**Extract to read:**

•••••

Actors We Like: Brion James (1945-1999); George Macready (1899-1973)

 
Brion James as Ben Kehoe, SFPD Detective in 48 Hrs (1982) 

Brion James: Wake Up; Time To Die 

I’m a devotee of character actors. Everyone remembers the stars, but their careers may not endure as long as those of the working stiffs who make up a supporting cast. Their paychecks may never reach six or seven figures; they may never get producer credits or points off the gross; but they manage to keep working steadily in a competitive business. 

 A good example is Blade Runner, Ridley Scott’s 1984 classic based on a Phillip K. Dick novel. Rutger Heuer and Harrison Ford were the stars; but the supporting actors immediately stand out in my memory: ‘Pris’ (Darryl Hanna), ‘Zora’ (Joanna Cassidy), ‘Dr. Eldon Tyrell’ (Joe Turkel, of whom more in a moment), or 'Graf' (Edward James Olmos); 'J.F. Sebastian' (William Sanderson) ... and ‘Leon’ –- Brion James, who played similar brutal, dim characters in other films.

At 6' 3", with his sharp, prominent nose, receding chin and hairline, James' 'Leon' reminded me of a character out of Deliverance pulled into Ridley Scott's 21st Century L.A. The classic Leon line that my friends often repeated came when he encounters Harrison Ford, and has beaten him to near-unconsciousness. "Wake up!" Leon intones, slapping Ford's face. "Time to die!" (The other big favorite: "Whadya mean, I'm not helping??")

•••••

**Problems to work on:**
(1) In the piece on character actors, what about Brion James' appearance made his Leon remind the writer of a character out of Deliverance? Answer in one to three sentences.
(2) According to the piece on character actors, who played Pris in Blade Runner?
(3) Proceed with the piece on character actors, picking up after its final sentence.
The records that follow come from a separate source.

•••••

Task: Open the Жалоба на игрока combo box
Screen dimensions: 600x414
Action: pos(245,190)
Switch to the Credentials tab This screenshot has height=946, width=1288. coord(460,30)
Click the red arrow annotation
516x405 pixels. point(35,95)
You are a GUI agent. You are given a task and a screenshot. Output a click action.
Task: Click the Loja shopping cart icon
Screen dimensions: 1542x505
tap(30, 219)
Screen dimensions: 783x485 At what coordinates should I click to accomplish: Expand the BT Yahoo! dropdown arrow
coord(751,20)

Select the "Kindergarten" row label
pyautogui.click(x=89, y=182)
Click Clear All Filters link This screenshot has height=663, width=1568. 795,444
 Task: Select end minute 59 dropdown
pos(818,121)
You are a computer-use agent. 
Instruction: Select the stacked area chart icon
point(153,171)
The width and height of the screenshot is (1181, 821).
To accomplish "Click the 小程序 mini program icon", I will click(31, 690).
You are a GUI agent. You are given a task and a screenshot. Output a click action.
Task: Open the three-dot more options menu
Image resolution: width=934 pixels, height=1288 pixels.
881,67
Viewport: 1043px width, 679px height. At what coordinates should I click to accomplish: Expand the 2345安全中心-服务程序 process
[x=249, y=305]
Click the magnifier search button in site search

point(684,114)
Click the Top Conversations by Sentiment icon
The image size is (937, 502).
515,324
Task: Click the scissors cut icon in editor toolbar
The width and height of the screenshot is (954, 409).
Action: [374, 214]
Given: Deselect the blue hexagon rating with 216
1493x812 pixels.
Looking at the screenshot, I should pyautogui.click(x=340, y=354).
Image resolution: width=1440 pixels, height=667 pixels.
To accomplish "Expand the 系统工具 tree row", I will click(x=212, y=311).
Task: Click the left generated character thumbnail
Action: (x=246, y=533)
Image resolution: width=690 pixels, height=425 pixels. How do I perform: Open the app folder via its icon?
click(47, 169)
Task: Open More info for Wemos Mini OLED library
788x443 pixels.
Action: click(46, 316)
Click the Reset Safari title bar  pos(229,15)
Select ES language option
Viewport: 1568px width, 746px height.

•••••

**Task responses:**
(1) James stood 6' 3" and had a sharp, prominent nose and a receding chin and hairline. That look made his Leon seem like a character out of Deliverance who had been pulled into Ridley Scott's 21st-century L.A.

(2) Darryl Hanna.

(3)
Clockwise from Left: Hannah, Cassidy, Olmos, Turkel

   
"I mean, you're not helping, Leon. Why is that?"
(Photos: The always excellent dvdbeaver.com) 

 In 1992, I went out to the theater in Mill Valley to see Robert Altman’s dark satire on Hollywood morality, The Player; Tim Robbins is a hustler, part of a studio production unit, and within the first twenty minutes of the film has a meeting with the unit staff, and a parking-lot conversation with the studio executive who heads the group. 

The exec was well-dressed, tanned, soft-spoken, reflective. Talking with Robbins, his physical gestures were measured and minimal; he was still. I thought that I recognized the actor playing him, but couldn’t quite make the connection – and when I finally realized it was Brion James, I was surprised: Holy criminey; Altman cast Leon -- “Wake up – time to die” -- as this character?

 And as I watched, James did better than just a good job. His character in The Player wasn't large, but it was utterly removed from the relatively simple, biker-types caricatures he'd done before -- those roles had been mimicry, which is a 'surface' form of acting that doesn't really involve depth or real emotion. But in Altman's film, James did what only actors can do: He made me believe.

   

 When any actor finds an opportunity to push the envelope of their abilities, create a memorable interpretation of a role, it’s like watching someone you know finally getting a break -– possibly because we need to believe that with perseverance, hard work, luck can operate that way in our own lives. Perhaps that’s an American trait; but I watched James play a creative manager trying to maintain his personal and professional balance in Hollywood, and thought, This guy might have something, and I hope this role gives him more chances to use it. Good for you, man; good for you.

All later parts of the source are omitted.